Food was not as easily available for Homo habilis, a hominid that lived alongside boisei in East Africa. This ape-man could not eat the same tough plant foods that boisei ate, because its jaw and teeth were too small.

Homo habilis had small teeth and ate anything it could lay its hands on, especially meat. But habilis was no hunter. Attracted by circling vultures, it probably scavenged the leftovers from a big kill such as an antelope left in a tree by a leopard, or a large animal such as a wildebeest that had been slaughtered by lions.

Brain food

Because meat is relatively easy to digest and rich in calories and nutrients, early Homo lost the need for the big intestines of apes and earlier hominids. This freed up energy for use by other organs. This surplus of energy seems to have been diverted to one organ in particular - the brain. But scavenging meat from under the noses of big cats is a risky business, so good scavengers needed to be smart. At this stage in our evolution, a big brain was associated with greater intellect. Big brains require lots of energy to operate: the human brain uses 20% of the body's total energy production. But the massive calorific hit provided by meat kick-started an increase in the brain size of early humans.

Tooled up

But around two million years ago, telltale cut marks on the surface of animal bones reveal that early humans were using crude stone tools to smash open the bones and extract the marrow. Stone tools allowed early Homo to get at a food source that no other creature was able to obtain - bone marrow. Bone marrow contains long chain fatty acids that are vital for brain growth and development. This helped further fuel the increase in brain size, allowing our ancestors to make more complex tools.

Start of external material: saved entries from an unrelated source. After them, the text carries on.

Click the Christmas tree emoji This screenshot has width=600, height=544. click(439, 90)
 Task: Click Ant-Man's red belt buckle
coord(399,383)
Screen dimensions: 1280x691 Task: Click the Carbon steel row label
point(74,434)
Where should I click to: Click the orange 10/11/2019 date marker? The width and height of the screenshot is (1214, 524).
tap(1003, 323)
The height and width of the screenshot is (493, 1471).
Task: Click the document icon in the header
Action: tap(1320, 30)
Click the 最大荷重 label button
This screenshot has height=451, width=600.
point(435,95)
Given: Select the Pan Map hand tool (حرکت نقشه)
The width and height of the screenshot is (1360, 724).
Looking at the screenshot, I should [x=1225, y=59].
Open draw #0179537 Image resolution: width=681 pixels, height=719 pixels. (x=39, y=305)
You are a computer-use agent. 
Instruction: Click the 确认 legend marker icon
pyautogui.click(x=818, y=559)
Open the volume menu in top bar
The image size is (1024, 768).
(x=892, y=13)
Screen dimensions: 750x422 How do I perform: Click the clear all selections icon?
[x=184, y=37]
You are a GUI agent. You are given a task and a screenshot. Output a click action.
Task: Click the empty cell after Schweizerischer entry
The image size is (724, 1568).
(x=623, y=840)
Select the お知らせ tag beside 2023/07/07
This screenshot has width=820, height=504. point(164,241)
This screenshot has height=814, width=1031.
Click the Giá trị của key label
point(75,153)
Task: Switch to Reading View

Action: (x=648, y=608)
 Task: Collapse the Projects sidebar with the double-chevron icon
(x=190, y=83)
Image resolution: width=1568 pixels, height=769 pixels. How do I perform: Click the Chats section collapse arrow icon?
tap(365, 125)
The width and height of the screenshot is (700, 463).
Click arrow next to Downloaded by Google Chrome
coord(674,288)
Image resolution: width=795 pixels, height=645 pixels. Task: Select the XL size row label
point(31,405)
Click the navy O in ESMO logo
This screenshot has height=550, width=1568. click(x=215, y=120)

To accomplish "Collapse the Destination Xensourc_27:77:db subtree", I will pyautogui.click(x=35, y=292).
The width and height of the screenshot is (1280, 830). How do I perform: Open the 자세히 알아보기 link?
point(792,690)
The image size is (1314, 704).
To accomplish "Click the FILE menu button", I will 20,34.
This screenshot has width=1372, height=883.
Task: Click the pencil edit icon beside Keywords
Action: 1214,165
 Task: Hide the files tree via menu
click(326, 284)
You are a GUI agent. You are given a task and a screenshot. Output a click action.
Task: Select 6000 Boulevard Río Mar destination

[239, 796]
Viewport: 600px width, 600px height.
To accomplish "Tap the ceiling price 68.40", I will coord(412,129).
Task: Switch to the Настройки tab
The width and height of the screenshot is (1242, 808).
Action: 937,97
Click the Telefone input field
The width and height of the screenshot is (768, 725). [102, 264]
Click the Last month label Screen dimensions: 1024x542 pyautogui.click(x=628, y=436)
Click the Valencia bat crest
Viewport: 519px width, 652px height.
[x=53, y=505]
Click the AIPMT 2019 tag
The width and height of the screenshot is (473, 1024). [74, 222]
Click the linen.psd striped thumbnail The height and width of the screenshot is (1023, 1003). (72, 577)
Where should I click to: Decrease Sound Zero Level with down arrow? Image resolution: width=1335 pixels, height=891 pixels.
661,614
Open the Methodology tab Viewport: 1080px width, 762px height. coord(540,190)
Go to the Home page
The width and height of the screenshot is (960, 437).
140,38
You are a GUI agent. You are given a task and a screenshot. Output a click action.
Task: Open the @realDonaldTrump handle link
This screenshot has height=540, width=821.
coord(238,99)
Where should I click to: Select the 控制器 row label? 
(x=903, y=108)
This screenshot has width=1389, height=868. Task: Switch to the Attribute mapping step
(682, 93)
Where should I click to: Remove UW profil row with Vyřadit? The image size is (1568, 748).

The tools made by habilis are called 'Oldowan tools'. The process used to make these tools was incredibly simple. Hominids picked up one stone, known as a core and broke it with another, known as a hammerstone or percussor. This gave them a sharp cutting edge that could pass through an animal's hide.

Chimp test

Yet even this crude form of tool-making required our ancestors to make a cognitive leap. When researchers at the Yerkes Primate Center in Atlanta showed an intelligent chimp called Kanzi how to strike a suitable flake from a stone core in order to cut a cord tied around a box containing food, Kanzi soon grasped the general idea. But after many months of trying, Kanzi had not managed to produce anything as deliberately crafted as an Oldowan flake.

Kanzi couldn't seem to comprehend that useful flakes are only produced if a hammerstone strikes the core at the right point, at the right angle and with the right force. By contrast, even the earliest Oldowan tool-makers understood this principle.

A victim of success

Paranthropus boisei would eventually pay for being a specialist in a changing world. Despite its successful way of exploiting the savannah, boisei became a footnote in human prehistory. They were driven to extinction, probably by an intense period of cooling and drying caused by the Ice Age. By remaining adaptable, early Homo ensured that when the world changed, they changed with it. But by two million years ago, a new species of Homo was evolving - one that would expand its horizons beyond the confines of Africa.